The black hole fundamental plane: revisit with a larger sample of radio and X-ray emitting broad-line AGNs

TL;DR

This study revisits the black hole fundamental plane using a larger sample of 725 broad-line AGNs, confirming previous findings and exploring redshift evolution, with implications for understanding AGN emission mechanisms.

Contribution

It provides an expanded analysis of the black hole fundamental plane with a larger AGN sample, examining differences between radio-loud and radio-quiet sources and their evolution.

Findings

Radio-loud AGNs have a steeper radio-X-ray slope than radio-quiet AGNs.

No significant evolution of the fundamental plane in radio-quiet AGNs with redshift.

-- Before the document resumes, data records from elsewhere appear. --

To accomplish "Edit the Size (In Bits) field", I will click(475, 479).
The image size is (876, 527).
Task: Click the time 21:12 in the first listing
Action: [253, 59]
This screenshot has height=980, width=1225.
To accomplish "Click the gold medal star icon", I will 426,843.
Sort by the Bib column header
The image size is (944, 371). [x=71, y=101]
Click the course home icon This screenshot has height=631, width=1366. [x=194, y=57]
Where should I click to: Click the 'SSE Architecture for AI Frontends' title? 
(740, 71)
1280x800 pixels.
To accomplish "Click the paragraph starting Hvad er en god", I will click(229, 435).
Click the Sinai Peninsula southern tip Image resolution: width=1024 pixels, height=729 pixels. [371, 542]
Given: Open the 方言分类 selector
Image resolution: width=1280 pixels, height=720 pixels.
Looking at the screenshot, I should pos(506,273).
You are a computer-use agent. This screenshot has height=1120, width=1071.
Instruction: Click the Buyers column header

Weak decrease of the mass dependence parameter in radio-loud AGNs with increasing redshift.

Abstract

We use a recently released SDSS catalog of X-ray emitting AGNs in conjunction with the FIRST 20cm radio survey to investigate the black hole fundamental plane relationship between the 1.4GHz radio luminosity ($L_r$), 0.1-2.4 keV X-ray luminosity ($L_X$), and the black hole mass ($M$), namely, $log L_r=\xi_{RX}log L_X+\xi_{RM}log M +const$. For this purpose, we have compiled a large sample of 725 broad-line AGNs, which consists of 498 radio-loud sources and 227 radio-quiet sources. Our results are generally consistent with those in our previous work based on a smaller sample of 115 SDSS AGNs. We confirm that radio-loud objects have a steeper slope ($\xi_{RX}$) in the radio-X-ray relationship with respect to radio-quiet objects, and the dependence of the black hole fundamental plane on the black hole mass ($\xi_{RM}$) is weak. We also find a tight correlation with a similar slope between the soft X-ray luminosity and broad emission line luminosity for both radio-loud and radio-quiet AGNs, which implies that their soft X-ray emission is unbeamed and probably related to the accretion process. With the current larger sample of AGNs, we are able to study the redshift evolution of the black hole fundamental plane relation for both radio-loud and radio-quiet subsamples. We find that there is no clear evidence of evolution for radio-quiet AGNs, while for radio-loud ones there is a weak trend where $\xi_{RM}$ decreases as the redshift increases. This may be understood in part as due to the observed evolution of the radio spectral index as a function of redshift. Finally, we discuss the relativistic beaming effect and some other uncertainties related to the black hole fundamental plane (Abridged).